Since the onset of the COVID-19 pandemic, rapid and successful adoption of telepsychiatry has expanded possibilities for access to psychiatric care. The demand for continued telehealth is likely to result in hybrid telehealth/in-person practice models that adapt to patient and provider needs. The current case illustrates the challenges of establishing a therapeutic relationship, particularly with youth and their parents, as well as the importance of clearly outlining expectations for engagement in a “two-dimensional” virtual environment. Discussing confidentiality, space, and camera requirements, as well as a plan for parent participation, can help mitigate some of the challenges of adolescent telehealth, supporting patient engagement and treatment adherence. Building therapeutic alliance in the virtual environment can be supplemented with in-person visits when appropriate.

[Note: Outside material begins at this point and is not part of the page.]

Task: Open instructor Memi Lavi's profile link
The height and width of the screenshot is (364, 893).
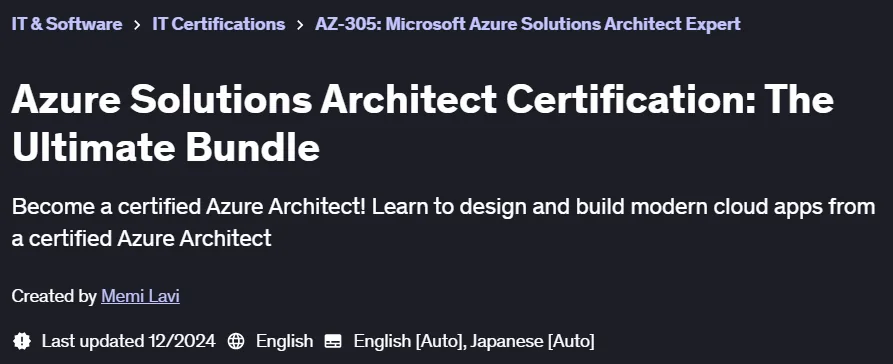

As in the case of B.J., therapeutic alliance, patient engagement, psycho-pharmacological adherence, physical assessment, and psychiatric evaluation may be addressed using telepsychiatry, collaboration with the patient's primary care provider, and/or initial or intermittent office visits. Determining whether to see an adolescent patient in-person or virtually should be based on a holistic assessment of the patient's response to prolonged periods on-camera with school, patient needs, expectations, and treatment goals.